Steve Martin is a many-splendored thing, moving from stand-up comic to TV and movies to banjo virtuoso while writing a few plays along the way. His most popular play is a ninety-minute jeu d’esprit called Picasso at the Lapin Agile. Set in Paris in 1904 in a bar where painters and other bohemian types like to hang out, the play improbably brings together Pablo Picasso and Albert Einstein (if memory serves me correctly, Einstein was in Switzerland at the time). One year later, Einstein would publish The Special Theory of Relativity, changing the way physicists looked at the world. Three years later, Picasso would paint “Les Demoiselles d’Avignon,” changing the way painters looked at the world. By making a few marks – a formula, a sketch – on a piece of paper, these two men profoundly influenced the century that was just beginning.

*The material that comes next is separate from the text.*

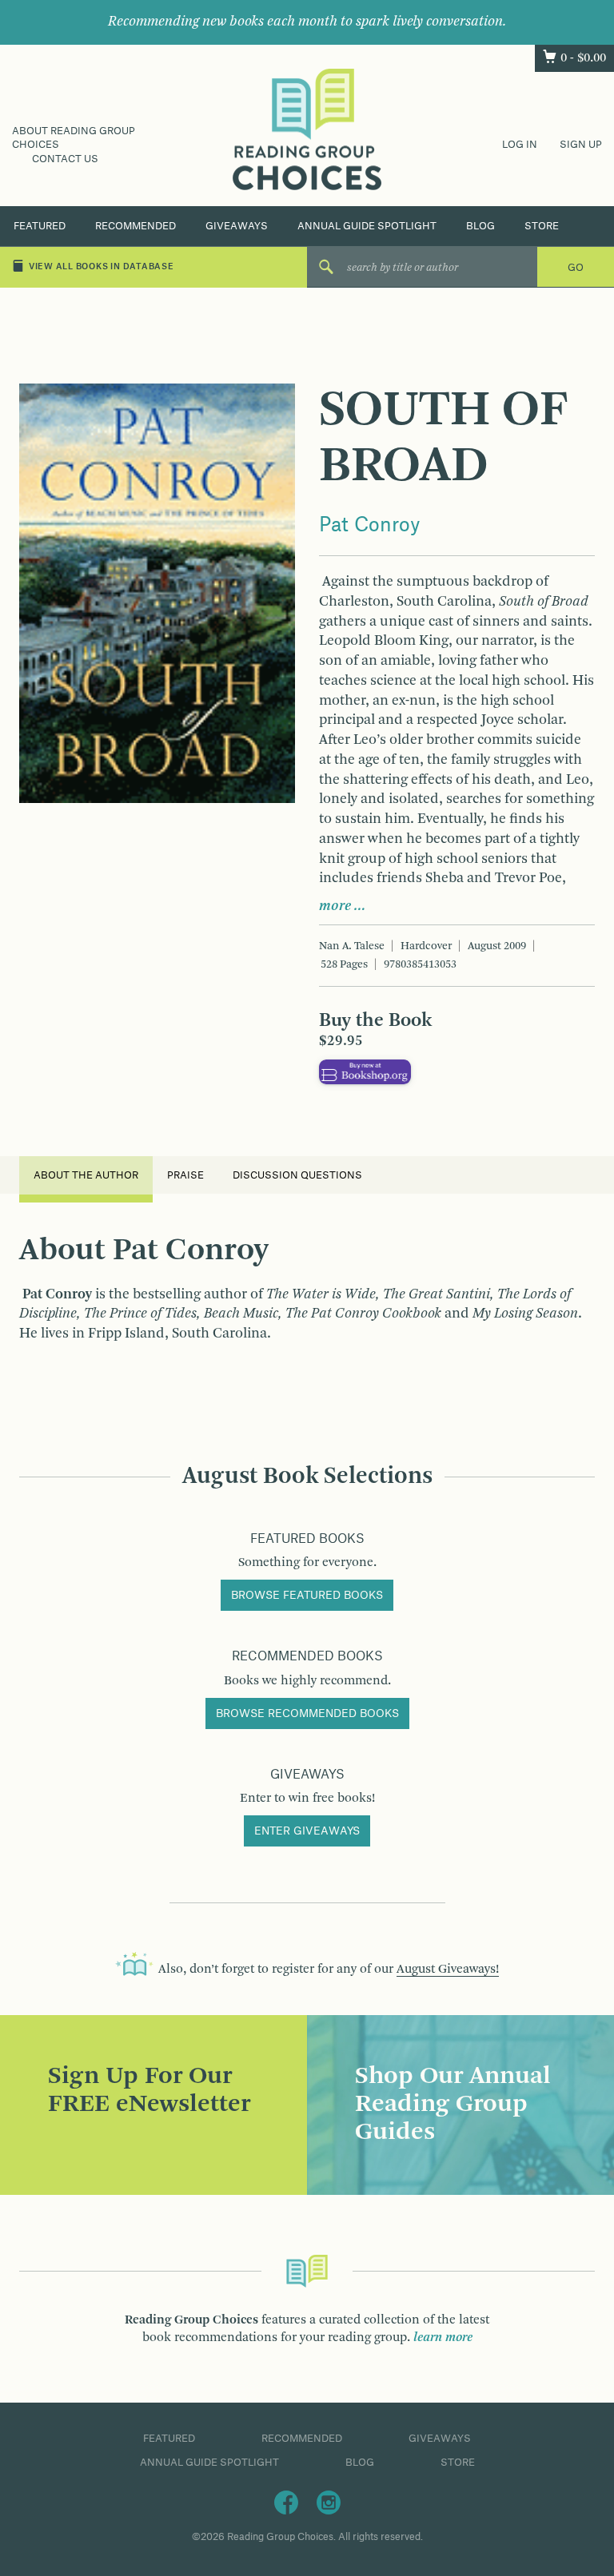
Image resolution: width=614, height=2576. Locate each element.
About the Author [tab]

In Steve Martin’s hands, not just Einstein and Picasso but all those hanging out at the Lapin Agile express their expectations for the 20th century, visions of the future that are as often a vehicle for easy irony as for serious reflection. The bar’s inhabitants also add more general observations on life and love, men and women, high culture and low culture. Some of these are cheap shots, some bear considerable substance, most are quite amusing. You’ll be glad you paid attention in Western Civ 101 and can pat yourself on the back when you get Martin’s jokes about art and science and politics.
Though Martin does bring in a time-traveling visitor from the middle of the century to wrap up the play with a final rueful comment, Picasso at the Lapin Agile doesn’t bother with much of a plot. It moves casually through a series of scenes between and among those who come and go in this watering hole. Under Cody Cole’s direction, the cast at the Kirkwood Theatre Guild vary in their success at bringing their characters to dramatic and theatrical life. Kelly Hougland’s Albert Einstein and Steve Looten’s Pablo Picasso debate the relative value of genius and talent. Hougland makes Einstein a man probably more comfortable in his lab and study, though he does try to make the most of the audience he now has. In contrast, I think Looten’s Picasso should be very comfortable before an audience, showing a larger ego and a bigger way of expressing it.
Tori Shea Cole as Freddy, the owner and bartender of the Lapin Agile, and Jaelyn Hawkins as Germaine, the bar’s waitress, are in this production a lesbian couple, not a surprise in Montmartre: stick around, and Gertrude Stein and Alice B. Toklas might drop by. Cole and Hawkins make Freddy and Germaine very lively characters; as hostess of both the bar and the theatre, Freddy sometimes addresses the audience directly.
Will Shaw dryly and charmingly plays Gaston, an older Frenchman, a regular at the bar with regrets for the snows of yesteryear and with bladder and prostate problems that send him frequently to the large toilet door that Matt Stuckell has located upstage center on his set.
As Charles Dabernow Schmendiman, Ken Lopinot plays a young inventor with big plans and little ability. He is out of his league around Picasso and Einstein. Though, as one commentator noted, as Picasso represents Art for the new century and Einstein represents Science, Schmendiman could be said to represent Commerce.
Robert Stevenson plays Picasso’s art dealer Sagot with sharp focus on making the sale. Rachel St. Moran’s beautiful young Suzanne is infatuated with Picasso. Melody Valen Quinn’s two roles, The Countess, with whom Einstein is infatuated as his intellectual equal, and A Female Admirer (though not of whom we expect) both have been given splendidly flattering costumes by Costume, Hair/Wig, & Makeup Designer Abby Pastorello. Ken Lopinot returns as the Visitor.
Katie Smith is the Stage Manager, Miriam Whatley is the Production Manager, and Stephanie Robinson is the Technical Director. Katie Smith designed props , Ryan Thorp the lighting, and Steve Creamer the sound. The revelation of “Les Demoiselles d’Avignon” lacked clarity and the Visitor’s appearance was not immersed in the deep mysteries of space. But Picasso at the Lapin Agile is both smart and fun.